Kieran Adams ’24 uses the tents mainly for eating but has also spent time studying beneath the structures. Even without COVID, Adams said he would find the tents a nice spot to eat, adding that he hopes Cornell keeps the tents up even as the COVID risk on campus dwindles.  

“Having this outdoor option is very useful, because they are generally empty enough, so it is a consistent spot while it is still nice outside,” he said.  

Still, it is unclear how much longer the tents will stay up — Cornell will take down the tents once Ithaca winter storms in.

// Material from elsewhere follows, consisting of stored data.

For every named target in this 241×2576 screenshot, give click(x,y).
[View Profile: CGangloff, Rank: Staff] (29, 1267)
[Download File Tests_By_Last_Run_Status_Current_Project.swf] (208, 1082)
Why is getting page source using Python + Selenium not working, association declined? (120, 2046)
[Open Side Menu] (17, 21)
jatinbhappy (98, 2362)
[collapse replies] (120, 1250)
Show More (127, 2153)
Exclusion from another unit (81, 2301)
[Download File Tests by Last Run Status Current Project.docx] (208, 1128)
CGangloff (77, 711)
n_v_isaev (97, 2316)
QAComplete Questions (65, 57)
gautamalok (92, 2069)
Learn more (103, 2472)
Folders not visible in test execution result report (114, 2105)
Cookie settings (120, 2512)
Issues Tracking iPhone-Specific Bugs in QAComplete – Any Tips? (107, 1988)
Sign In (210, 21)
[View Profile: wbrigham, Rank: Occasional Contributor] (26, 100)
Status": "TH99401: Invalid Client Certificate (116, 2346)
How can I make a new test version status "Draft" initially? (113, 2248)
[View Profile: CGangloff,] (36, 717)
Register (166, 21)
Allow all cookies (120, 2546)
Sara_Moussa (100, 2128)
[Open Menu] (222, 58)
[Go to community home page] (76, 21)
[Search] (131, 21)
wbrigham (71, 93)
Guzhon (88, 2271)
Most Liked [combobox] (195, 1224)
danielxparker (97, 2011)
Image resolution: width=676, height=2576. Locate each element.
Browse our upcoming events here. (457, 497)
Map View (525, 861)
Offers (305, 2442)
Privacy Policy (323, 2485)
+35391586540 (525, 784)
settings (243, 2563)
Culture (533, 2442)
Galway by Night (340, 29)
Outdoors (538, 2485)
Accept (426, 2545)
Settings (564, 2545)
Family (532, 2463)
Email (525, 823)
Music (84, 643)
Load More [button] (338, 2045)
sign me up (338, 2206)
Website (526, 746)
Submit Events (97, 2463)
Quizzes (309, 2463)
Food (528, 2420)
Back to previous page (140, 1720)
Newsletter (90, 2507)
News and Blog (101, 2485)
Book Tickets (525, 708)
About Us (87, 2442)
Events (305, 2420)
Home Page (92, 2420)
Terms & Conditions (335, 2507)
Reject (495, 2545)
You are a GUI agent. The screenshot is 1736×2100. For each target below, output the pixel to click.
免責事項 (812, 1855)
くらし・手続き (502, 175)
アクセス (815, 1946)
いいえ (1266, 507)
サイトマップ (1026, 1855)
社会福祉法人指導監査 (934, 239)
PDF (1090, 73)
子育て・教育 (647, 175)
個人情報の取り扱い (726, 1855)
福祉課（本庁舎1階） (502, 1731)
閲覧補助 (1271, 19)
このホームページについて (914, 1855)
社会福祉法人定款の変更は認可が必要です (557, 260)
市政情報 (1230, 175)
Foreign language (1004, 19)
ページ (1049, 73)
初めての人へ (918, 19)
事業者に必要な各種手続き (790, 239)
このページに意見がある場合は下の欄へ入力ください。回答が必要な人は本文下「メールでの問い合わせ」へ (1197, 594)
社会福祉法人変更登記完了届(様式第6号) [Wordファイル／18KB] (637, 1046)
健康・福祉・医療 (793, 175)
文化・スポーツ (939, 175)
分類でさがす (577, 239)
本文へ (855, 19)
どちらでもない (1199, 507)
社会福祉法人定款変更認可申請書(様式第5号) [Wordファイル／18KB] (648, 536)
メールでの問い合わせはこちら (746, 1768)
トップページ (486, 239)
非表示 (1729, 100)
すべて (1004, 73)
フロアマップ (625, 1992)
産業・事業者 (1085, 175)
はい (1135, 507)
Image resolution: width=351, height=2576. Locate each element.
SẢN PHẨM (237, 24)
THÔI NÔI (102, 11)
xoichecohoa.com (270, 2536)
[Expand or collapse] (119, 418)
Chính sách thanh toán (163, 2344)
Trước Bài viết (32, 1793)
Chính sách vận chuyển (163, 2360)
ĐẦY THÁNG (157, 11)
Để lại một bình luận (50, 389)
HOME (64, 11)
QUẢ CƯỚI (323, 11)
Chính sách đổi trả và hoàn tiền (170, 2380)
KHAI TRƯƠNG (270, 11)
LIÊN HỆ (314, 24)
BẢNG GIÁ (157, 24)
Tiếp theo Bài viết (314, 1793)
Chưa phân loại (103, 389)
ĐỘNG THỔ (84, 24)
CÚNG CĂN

And since the tents are mostly a COVID safety measure, the quads might be clear of tents in the spring, too.

“Once the snow starts to fly, they’ll have to be dismantled, though we can still enjoy the campus’s many picnic tables and benches when the weather’s nice,” Brown said. 

Although most students embraced the outdoor tents, some said they were frustrated with Wi-Fi issues. For Lee’s writing seminar, the tent’s distance from academic buildings makes sharing course documents difficult, as the Wi-Fi connection is not strong in the tent. Hong described the internet connection under tents as “spotty,” and Lui called for more consistent Wi-Fi for outdoor areas on campus.

Still, students maintain that the tents are a hit.

”I think the University should definitely keep [the tents] up,” Hong said. “I love them a lot.”